>> BEGIN Document excerpt
You are viewing a plain text version of this content. The canonical link for it is here.
Posted to solr-user@lucene.apache.org by "Alex J. G. Burzyński" <ma...@ajgb.net> on 2010/07/08 14:45:04 UTC

Filter multivalue fields from search result

Hi,

Is it possible to remove from search results the multivalued fields that
don't pass the search criteria?

My schema is defined as:

<!-- course_id -->
<field name="id" type="string" indexed="true" stored="true"
required="true" />
<!-- course_name -->
<field name="name" type="string" indexed="true" stored="true"/>
<!-- events.event_town -->
<field name="town" type="string" indexed="true" stored="true"
multiValued="true"/>
<!-- events.event_date -->
<field name="date" type="tdate" indexed="true" stored="true"
multiValued="true"/>

And example docs are:

+----+----------------------+------------+------------+
| id | name                 | town       | date       |
+----+----------------------+------------+------------+
| 1  | Microsoft Excel      | London     | 2010-08-20 |
|    |                      | Glasgow    | 2010-08-24 |
|    |                      | Leeds      | 2010-08-28 |
| 2  | Microsoft Word       | Aberdeen   | 2010-08-21 |
|    |                      | Reading    | 2010-08-25 |
|    |                      | London     | 2010-08-29 |
| 2  | Microsoft Powerpoint | Birmingham | 2010-08-22 |
|    |                      | Leeds      | 2010-08-26 |
+----+----------------------+------------+------------+

so the query for q=name:Microsoft town:Leeds returns docs 1 & 3.
>> END Document excerpt
>> BEGIN Supplied records
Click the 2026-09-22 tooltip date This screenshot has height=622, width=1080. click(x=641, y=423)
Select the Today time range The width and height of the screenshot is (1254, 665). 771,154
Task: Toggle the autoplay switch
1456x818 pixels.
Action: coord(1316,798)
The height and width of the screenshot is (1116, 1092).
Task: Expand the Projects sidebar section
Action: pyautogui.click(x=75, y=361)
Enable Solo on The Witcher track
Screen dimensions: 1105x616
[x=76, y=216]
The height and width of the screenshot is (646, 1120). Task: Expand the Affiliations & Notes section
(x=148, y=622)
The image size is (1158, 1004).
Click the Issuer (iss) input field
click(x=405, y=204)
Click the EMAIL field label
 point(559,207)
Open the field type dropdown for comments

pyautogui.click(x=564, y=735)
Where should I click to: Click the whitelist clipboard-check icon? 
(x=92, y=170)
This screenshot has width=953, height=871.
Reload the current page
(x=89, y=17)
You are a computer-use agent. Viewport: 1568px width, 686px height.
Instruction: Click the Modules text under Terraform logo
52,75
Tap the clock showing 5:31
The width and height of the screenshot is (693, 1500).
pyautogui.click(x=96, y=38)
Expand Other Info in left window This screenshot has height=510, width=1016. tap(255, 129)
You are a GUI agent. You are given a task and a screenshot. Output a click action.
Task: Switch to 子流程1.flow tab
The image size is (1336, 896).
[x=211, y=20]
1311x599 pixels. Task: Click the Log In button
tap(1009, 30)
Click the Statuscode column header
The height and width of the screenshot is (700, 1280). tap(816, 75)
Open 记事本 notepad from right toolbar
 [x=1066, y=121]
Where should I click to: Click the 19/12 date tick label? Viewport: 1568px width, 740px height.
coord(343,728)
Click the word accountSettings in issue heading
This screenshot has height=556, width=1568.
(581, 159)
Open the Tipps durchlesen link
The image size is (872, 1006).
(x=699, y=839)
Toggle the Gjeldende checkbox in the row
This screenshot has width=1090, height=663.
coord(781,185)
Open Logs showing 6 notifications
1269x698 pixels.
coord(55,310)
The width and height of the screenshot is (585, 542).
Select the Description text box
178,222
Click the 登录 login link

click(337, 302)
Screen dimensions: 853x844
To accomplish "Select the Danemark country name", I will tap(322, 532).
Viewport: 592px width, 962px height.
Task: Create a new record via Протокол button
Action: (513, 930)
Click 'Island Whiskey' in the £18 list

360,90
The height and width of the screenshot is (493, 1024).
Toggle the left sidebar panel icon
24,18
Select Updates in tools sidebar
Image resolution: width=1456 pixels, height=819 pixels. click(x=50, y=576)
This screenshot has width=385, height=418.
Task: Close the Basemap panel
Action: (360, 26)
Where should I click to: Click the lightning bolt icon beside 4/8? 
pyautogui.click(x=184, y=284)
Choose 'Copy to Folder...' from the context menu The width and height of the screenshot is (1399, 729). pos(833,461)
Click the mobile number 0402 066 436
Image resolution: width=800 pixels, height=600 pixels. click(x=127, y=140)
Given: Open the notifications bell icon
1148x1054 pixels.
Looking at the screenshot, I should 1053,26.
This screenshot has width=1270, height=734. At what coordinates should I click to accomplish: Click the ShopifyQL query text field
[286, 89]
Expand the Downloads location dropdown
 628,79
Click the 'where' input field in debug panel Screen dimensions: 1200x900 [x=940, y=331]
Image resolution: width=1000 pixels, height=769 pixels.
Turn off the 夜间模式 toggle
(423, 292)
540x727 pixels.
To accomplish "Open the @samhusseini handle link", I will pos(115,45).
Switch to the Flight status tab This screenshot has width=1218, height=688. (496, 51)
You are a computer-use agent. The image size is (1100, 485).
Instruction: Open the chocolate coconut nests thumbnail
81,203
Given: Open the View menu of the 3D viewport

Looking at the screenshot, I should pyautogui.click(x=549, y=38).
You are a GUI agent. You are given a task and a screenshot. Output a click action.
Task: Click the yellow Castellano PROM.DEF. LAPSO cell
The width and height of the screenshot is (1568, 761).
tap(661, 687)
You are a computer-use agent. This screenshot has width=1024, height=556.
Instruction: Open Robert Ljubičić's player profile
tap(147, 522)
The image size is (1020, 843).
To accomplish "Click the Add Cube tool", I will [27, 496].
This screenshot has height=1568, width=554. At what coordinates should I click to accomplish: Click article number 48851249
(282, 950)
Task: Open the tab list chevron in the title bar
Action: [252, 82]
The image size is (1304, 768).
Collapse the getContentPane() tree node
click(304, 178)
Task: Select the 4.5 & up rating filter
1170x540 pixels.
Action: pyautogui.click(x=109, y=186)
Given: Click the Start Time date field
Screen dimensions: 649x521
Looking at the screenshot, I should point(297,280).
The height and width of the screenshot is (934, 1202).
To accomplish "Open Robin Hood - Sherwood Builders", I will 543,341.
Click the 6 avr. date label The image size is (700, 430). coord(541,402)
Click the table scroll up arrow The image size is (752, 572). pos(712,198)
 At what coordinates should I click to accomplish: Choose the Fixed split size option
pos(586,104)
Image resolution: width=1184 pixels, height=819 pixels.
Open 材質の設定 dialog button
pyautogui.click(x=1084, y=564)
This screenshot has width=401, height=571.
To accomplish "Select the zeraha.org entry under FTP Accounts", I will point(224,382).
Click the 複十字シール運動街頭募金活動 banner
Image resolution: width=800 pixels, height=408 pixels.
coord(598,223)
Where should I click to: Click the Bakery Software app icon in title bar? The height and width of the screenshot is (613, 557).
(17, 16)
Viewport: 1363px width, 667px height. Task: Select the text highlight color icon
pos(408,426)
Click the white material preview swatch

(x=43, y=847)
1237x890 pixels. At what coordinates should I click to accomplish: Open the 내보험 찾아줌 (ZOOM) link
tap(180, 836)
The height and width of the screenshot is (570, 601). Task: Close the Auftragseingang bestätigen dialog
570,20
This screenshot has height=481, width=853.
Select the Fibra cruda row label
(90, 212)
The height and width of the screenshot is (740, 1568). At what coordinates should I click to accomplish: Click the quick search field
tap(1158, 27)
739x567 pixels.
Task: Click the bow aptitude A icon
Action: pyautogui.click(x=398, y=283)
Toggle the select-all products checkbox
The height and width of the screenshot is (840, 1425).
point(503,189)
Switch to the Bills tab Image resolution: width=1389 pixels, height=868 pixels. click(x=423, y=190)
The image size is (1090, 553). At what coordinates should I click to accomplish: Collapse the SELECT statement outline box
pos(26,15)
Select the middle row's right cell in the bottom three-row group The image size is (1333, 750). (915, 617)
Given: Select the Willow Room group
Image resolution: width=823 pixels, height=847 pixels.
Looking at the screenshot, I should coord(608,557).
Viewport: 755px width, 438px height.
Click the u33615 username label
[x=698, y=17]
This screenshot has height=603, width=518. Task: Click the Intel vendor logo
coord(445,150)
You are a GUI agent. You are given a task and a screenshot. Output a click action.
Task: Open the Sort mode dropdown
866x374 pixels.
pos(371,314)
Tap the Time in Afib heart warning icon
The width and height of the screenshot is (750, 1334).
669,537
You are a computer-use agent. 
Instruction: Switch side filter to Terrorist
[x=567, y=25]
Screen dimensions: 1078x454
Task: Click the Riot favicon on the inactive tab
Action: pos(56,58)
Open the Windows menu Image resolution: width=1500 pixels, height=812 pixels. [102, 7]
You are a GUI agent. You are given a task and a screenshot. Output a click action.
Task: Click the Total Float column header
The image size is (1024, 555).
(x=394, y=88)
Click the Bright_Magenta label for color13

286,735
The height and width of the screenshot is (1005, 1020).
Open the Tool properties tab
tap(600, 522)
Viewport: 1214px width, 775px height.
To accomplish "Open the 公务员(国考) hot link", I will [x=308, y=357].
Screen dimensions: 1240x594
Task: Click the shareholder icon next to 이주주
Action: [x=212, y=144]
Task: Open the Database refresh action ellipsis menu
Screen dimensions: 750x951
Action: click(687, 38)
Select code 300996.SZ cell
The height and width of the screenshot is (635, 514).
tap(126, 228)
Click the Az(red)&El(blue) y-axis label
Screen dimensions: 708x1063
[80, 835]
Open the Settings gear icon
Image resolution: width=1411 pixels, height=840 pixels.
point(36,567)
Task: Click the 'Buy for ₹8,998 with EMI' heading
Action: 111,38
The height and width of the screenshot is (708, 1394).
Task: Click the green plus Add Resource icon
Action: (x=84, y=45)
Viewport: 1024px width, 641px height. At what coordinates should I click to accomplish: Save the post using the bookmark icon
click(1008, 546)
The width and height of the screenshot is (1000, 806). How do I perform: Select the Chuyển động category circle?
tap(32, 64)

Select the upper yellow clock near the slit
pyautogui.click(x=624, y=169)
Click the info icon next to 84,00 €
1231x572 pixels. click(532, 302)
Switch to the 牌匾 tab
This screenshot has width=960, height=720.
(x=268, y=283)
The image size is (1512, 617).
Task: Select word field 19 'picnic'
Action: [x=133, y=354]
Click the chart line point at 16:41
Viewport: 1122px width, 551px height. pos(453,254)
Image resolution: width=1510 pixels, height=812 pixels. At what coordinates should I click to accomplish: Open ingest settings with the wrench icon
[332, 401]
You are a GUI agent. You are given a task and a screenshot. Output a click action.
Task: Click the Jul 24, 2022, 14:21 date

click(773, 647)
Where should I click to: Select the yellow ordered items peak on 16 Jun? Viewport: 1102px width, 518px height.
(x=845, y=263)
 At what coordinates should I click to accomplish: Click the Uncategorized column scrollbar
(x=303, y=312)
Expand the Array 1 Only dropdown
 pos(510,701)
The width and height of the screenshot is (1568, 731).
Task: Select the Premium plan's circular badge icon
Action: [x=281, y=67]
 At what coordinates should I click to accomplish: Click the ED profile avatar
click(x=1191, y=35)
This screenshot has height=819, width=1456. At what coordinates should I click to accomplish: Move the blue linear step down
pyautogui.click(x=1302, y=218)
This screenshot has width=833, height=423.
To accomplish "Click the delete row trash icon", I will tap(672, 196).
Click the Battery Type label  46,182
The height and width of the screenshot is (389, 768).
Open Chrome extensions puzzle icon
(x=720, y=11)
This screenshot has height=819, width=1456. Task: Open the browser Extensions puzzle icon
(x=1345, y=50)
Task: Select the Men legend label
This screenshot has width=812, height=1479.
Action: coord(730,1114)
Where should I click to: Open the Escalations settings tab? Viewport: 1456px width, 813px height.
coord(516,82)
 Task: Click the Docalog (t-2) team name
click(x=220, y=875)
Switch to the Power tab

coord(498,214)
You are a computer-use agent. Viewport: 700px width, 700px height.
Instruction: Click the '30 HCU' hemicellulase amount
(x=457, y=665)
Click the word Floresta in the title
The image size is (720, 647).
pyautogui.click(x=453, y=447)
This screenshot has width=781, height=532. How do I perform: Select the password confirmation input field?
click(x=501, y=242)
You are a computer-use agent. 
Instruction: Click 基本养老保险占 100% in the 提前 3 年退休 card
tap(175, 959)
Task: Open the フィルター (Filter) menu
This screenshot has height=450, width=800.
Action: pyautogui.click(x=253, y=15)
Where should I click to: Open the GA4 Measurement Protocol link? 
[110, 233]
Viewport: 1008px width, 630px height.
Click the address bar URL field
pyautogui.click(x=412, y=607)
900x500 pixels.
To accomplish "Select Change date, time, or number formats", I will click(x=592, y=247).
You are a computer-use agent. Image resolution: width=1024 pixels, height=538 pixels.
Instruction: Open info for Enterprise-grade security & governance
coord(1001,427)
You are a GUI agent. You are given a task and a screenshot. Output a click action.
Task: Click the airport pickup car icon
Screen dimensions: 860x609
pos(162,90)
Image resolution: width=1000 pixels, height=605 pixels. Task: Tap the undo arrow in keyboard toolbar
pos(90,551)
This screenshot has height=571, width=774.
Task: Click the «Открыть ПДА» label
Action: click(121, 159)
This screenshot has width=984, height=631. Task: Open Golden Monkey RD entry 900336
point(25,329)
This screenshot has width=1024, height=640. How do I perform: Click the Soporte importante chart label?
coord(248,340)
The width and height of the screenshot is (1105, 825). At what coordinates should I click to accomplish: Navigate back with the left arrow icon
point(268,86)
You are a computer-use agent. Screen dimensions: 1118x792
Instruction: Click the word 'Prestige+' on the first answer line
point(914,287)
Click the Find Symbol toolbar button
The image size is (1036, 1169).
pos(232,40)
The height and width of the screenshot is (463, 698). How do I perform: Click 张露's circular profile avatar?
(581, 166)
>> END Supplied records
**Exercise instructions:**
**1.** Write out the portion of the Solr mailing-list post from "Posted to solr-user@lucene.apache.org" up to and including "the search criteria?".
**2.** Continue the Solr mailing-list post, beginning right after its last sentence.

**Answers by task:**
**1.**
Posted to solr-user@lucene.apache.org by "Alex J. G. Burzyński" <ma...@ajgb.net> on 2010/07/08 14:45:04 UTC

Filter multivalue fields from search result

Hi,

Is it possible to remove from search results the multivalued fields that
don't pass the search criteria?

**2.**
How would I remove London/Glasgow from doc 1 and Birmingham from doc 3?

Or is it that I should create separate doc for each name-event?

Thanks,
Alex

Re: Filter multivalue fields from search result

Posted by Chantal Ackermann <ch...@btelligent.de>.
Hi Alex,

feedback inline:

On Mon, 2010-07-12 at 12:03 +0200, "Alex J. G. Burzyński" wrote:
> Hi Chantal,
> 
> The paging problem I've asked about is that having course-event pairs 
> and specifying rows limits the number of pairs returned not the courses
> 
> +-------+----------------------+------------+------------+
> | id-id | name                 | town       | date       |
> +-------+----------------------+------------+------------+
> | 1-1   | Microsoft Excel      | London     | 2010-08-20 |
> | 1-2   | Microsoft Excel      | Glasgow    | 2010-08-24 |
> | 1-3   | Microsoft Excel      | Leeds      | 2010-08-28 |
> | 2-1   | Microsoft Word       | Aberdeen   | 2010-08-21 |
> | 2-2   | Microsoft Word       | Reading    | 2010-08-25 |
> | 2-3   | Microsoft Word       | London     | 2010-08-29 |
> | 3-1   | Microsoft Powerpoint | Birmingham | 2010-08-22 |
> | 3-2   | Microsoft Powerpoint | Leeds      | 2010-08-26 |
> | 3-3   | Microsoft Powerpoint | Leeds      | 2010-08-30 |
> +-------+----------------------+------------+------------+
> 
> 
> And from UI point of view I'm returning less courses then events - 
> that's why I've asked about paging.
> 
> The search for q=name:Microsoft town:Leeds with rows=2 should return:
> 1-3 & 3-2 & 3-3

If you want to list all available courses in a query and also display
how often and where they take place, then query for "name" (in your
table") and facet on "town" per name. This might require the use of the
facet.query parameter.

Otherwise use your query from above and group afterwards in the client
or your server backend. Of course, you should increase the rows value.
But I see your point with paging, so facetting might be a better option.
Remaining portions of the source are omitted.